American venture development firm

Prehype is an American product innovation and venture capital firm using a process that it calls venture development. Prehype has offices in New York City, London, Copenhagen, and Rio de Janeiro, and was founded by Henrik Werdelin in September 2010.

In addition to venture management services, the firm provides angel investments and access to a network of talent including entrepreneurs, engineers, designers, and developers.

==History==
Prehype was founded in September 2010 in New York City by Henrik Werdelin, alongside Philip Petersen and Stacey Seltzer. Werdelin conceived of the firm after serving as Vice President of Product Development and Strategy at MTV Networks and as an Entrepreneur-in-Residence at Index Ventures, roles that exposed him to the gap between corporate innovation processes and startup agility.

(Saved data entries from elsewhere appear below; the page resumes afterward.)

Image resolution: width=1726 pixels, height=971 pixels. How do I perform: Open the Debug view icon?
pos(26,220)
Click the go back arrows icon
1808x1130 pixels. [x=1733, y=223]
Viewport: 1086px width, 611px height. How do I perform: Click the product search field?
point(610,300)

From its inception, Prehype adopted a venture development model designed to identify “intrapreneurs” within large organisations and guide them through intensive ideation sprints (typically one to four weeks), followed by a three-month build phase and a 100-day customer feedback period. The firm’s revenue model combines a fixed management fee with shared upside in successful ventures.

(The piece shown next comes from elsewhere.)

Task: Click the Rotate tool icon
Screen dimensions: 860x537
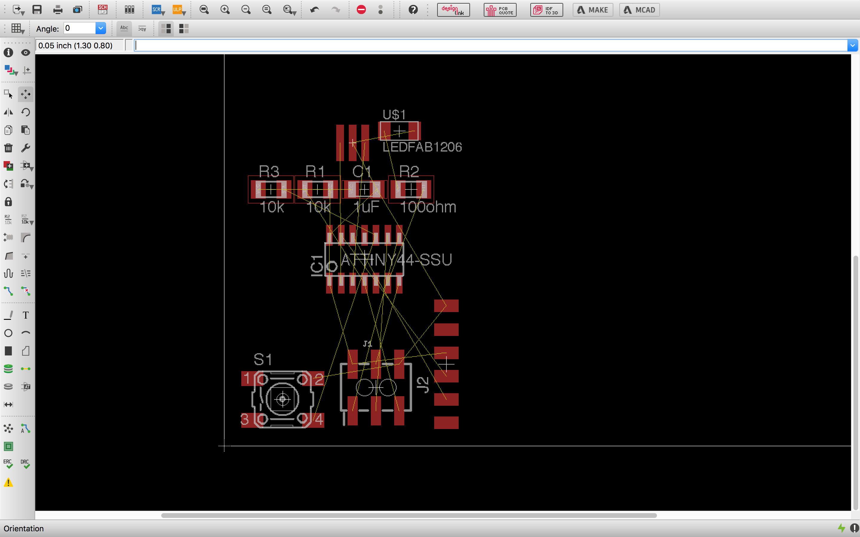Action: [25, 112]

In its early years, Prehype worked with companies including Diageo, NewsCorp, Mondelez, the Lego Group, and Verizon to develop new products and services. One of its first major spin-outs was BarkBox, a subscription service for dog products launched in September 2011 in partnership with Matt Meeker and Carly Strife.

During the 2010s, the firm’s portfolio expanded to include Basno, Three Spirit, UnionCrate, Penrose Hill, Edwin, FancyHands, and Ro Health. Several Prehype-backed companies were later acquired by larger firms, including Birdseye by Yandex, AND CO by Fiverr, Part Pic by Amazon, Managed by Q by WeWork, Hot Potato by Facebook, Sunrise by Microsoft, Go Try It On by Rent the Runway, and Readmill by Dropbox.

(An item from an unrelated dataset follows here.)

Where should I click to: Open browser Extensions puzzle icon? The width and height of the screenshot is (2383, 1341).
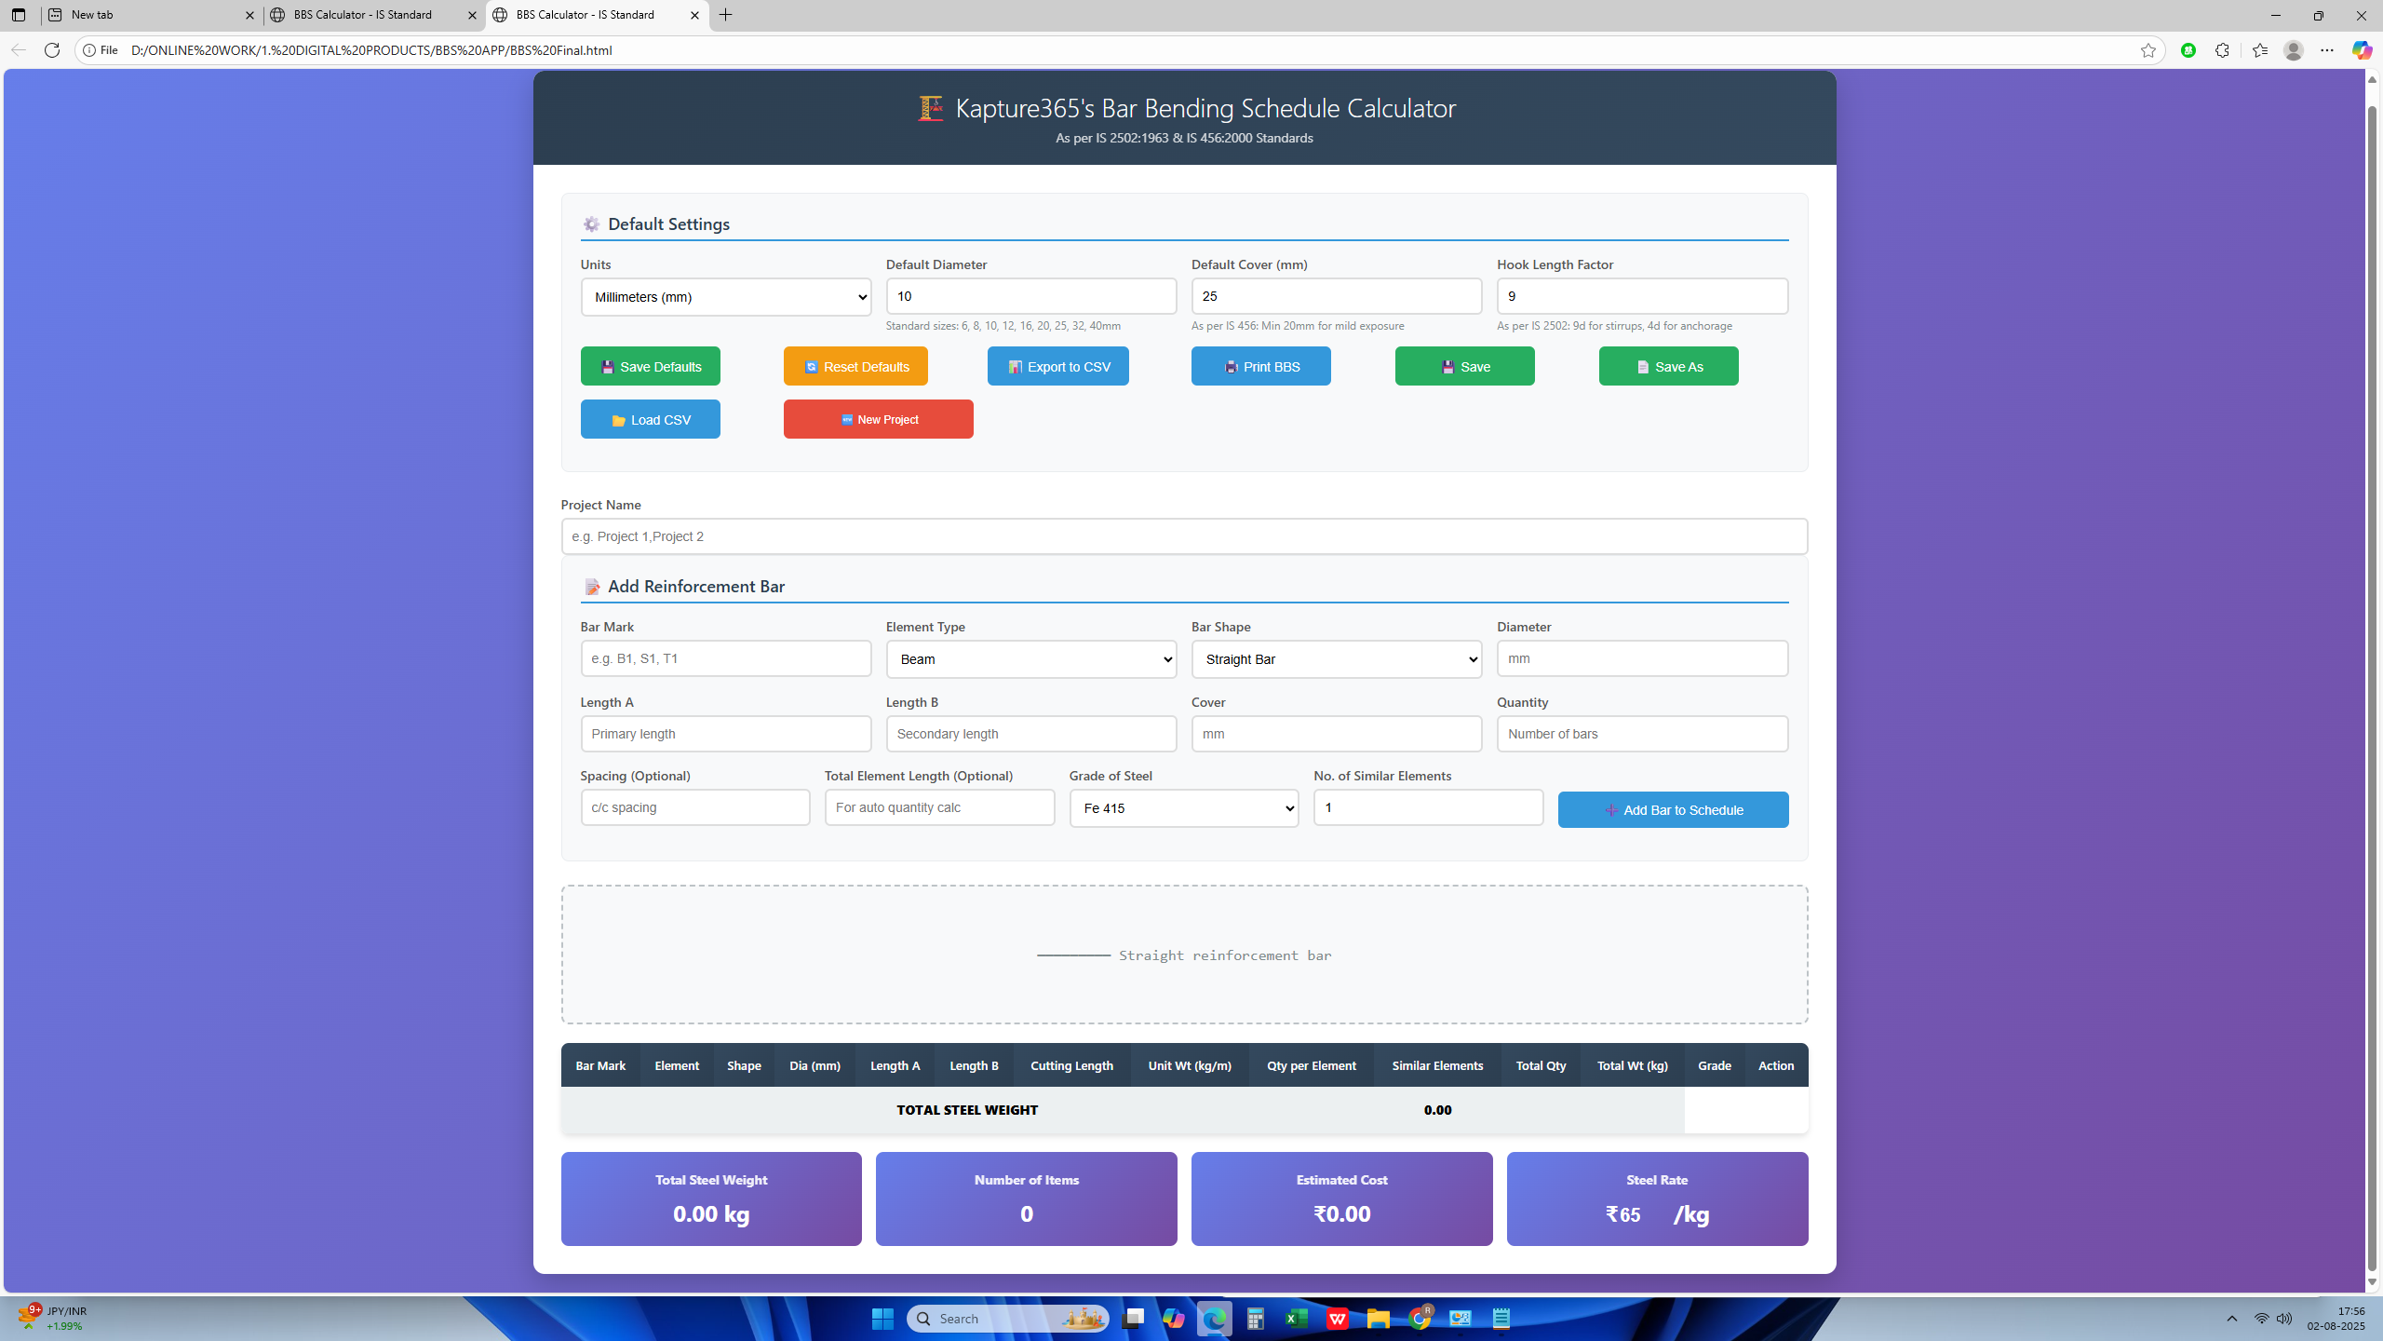2222,50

In later years, Prehype broadened its scope to include AI-assisted venture building tools (such as Audos), SaaS-focused spin-outs through Freespin Ventures, and educational initiatives in applied entrepreneurship. It also launched a network of entrepreneurs-in-residence, fellowship programs, and seed investment initiatives. As of the mid-2020s, the firm maintains offices in New York, London, Copenhagen, Sydney, Detroit, and Rio de Janeiro.

==Incubation services==
The firm's primary line of services involves incubating new startup companies from within large corporations.

With an infrastructure of entrepreneurs, engineers, designers, and developers, Prehype facilitates the incubation process by allowing executives, referred to as intrapreneurs, to build new products and ventures with a handpicked external team.

Prehype pulls these entrepreneurs out of the company for a period of 1–4 weeks and coaches them in bringing a business idea to life. Following this period a new venture is created with a timeline of three months for most projects. Prehype follows up by helping companies receive customer feedback within 100 days of the new product's launch. Prehype charges a fixed management fee, but makes its profits via a shared upside if the project is successful.

The incubation process serves several purposes, the first of which is to retain talent within an organization while allowing employees to function like entrepreneurs, potentially leading to a successful new business. The second goal is to foster a mutually beneficial environment in which the cultures of big companies and startups can learn from one another.

===After launch===
Upon the completion of a Prehype project, the company that has contracted the firm's services is given the choice to internalize or spin out the new product as a stand-alone startup.

==Noteworthy projects==
===BarkBox===
Prehype partnered with Matt Meeker and Carly Strife in September 2011 to develop a new business called BarkBox. The Prehype incubated business is a subscription service that delivers monthly boxes of dog products to pet owners. With a model similar to Birchbox, BarkBox collaborates with local vendors to provide products like treats, accessories, and gadgets.